Ateng Hartono, Deputi Bidang Statistik Distribusi dan Jasa BPS, menjelaskan bahwa produksi beras pada Januari hingga April 2025 mencapai 14,01 juta ton. Dalam rilis BPS yang dilakukan pada Senin (2/3/2026), Ateng menyampaikan bahwa produksi beras selama Januari hingga April 2026 mencapai 13,98 juta ton atau turun sebesar 0,02 juta ton, yaitu 0,18% jika dibandingkan dengan tahun sebelumnya.
Proyeksi tersebut juga disajikan secara detail berdasarkan bulanan. Produksi beras pada Januari 2026 mencapai 1,75 juta ton, Februari 2026 sebesar 2,95 juta ton, Maret 2026 sebanyak 5,31 juta ton, dan April 2026 sebesar 3,98 juta ton. Namun, angka tersebut masih bersifat sementara dan bisa berubah sesuai dengan kondisi terkini yang dilihat dari lapangan.
Beberapa faktor yang dapat memengaruhi perubahan produksi antara lain serangan hama atau organisme pengganggu tanaman (OPT), banjir, kekeringan, serta waktu realisasi panen oleh petani. Kondisi-kondisi tersebut dapat memengaruhi hasil produksi secara signifikan.
Selain itu, produksi padi pada Januari hingga April 2026 diperkirakan mencapai 24,28 juta ton gabah kering giling (GKG). Angka ini menunjukkan penurunan sebesar 0,18% secara year-on-year (yoy) dibandingkan dengan produksi sebelumnya sebesar 24,33 juta ton GKG.
Luas panen padi juga diproyeksikan mengalami penurunan sebesar 0,20% menjadi 4,48 juta hektare pada periode Januari—April 2026. Angka ini lebih rendah dibandingkan luas panen pada periode yang sama di tahun lalu yang mencapai 4,49 juta hektare.
Namun, Ateng menegaskan bahwa angka-angka tersebut masih bisa berubah tergantung pada kondisi pertanaman yang terjadi di lapangan.
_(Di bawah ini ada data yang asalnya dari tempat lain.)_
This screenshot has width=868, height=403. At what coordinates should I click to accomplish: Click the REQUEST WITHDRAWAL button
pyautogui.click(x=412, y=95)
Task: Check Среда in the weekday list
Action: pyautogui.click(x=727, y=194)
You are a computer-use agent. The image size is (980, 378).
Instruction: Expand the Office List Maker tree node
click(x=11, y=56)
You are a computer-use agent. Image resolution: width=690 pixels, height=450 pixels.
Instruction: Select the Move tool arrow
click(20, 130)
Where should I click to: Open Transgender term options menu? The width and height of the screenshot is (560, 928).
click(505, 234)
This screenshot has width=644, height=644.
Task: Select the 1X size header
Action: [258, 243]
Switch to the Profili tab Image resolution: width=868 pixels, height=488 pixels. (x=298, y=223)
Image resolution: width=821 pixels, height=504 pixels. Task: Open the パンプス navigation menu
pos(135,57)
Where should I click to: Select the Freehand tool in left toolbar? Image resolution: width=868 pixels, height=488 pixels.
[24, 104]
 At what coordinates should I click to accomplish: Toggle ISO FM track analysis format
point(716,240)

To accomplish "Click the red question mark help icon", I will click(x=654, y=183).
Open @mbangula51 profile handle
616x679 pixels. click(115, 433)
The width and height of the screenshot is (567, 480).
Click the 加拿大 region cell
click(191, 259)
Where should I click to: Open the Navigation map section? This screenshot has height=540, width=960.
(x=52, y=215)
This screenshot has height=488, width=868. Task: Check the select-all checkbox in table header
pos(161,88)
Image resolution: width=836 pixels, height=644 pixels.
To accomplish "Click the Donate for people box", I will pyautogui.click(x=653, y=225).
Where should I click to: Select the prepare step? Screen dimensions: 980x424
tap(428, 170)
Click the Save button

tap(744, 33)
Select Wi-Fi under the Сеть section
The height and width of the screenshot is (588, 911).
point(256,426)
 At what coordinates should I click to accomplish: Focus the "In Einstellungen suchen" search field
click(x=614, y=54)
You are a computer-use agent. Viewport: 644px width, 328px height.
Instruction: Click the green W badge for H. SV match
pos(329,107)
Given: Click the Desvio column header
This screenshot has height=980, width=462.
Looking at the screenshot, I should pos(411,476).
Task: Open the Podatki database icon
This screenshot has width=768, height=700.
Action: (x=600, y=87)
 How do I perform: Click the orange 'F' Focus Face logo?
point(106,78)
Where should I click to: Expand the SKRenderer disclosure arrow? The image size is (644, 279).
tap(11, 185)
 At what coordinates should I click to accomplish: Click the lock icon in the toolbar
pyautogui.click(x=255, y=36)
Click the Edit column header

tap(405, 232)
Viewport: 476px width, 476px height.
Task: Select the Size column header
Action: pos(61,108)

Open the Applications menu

Perubahan ini sangat bergantung pada situasi yang terjadi selama bulan Februari hingga April 2026. Misalnya, jika terjadi serangan hama atau OPT, maka akan terjadi perubahan dalam produksi. Selain itu, kondisi seperti banjir, kekeringan, serta perubahan waktu pelaksanaan panen oleh petani juga bisa memengaruhi hasil produksi.
Dengan demikian, proyeksi yang diberikan oleh BPS tetap bersifat dinamis dan bisa berubah sesuai dengan perkembangan di lapangan. Petani dan stakeholder terkait diminta untuk tetap waspada dan siap menghadapi berbagai tantangan yang mungkin muncul dalam proses produksi beras dan padi.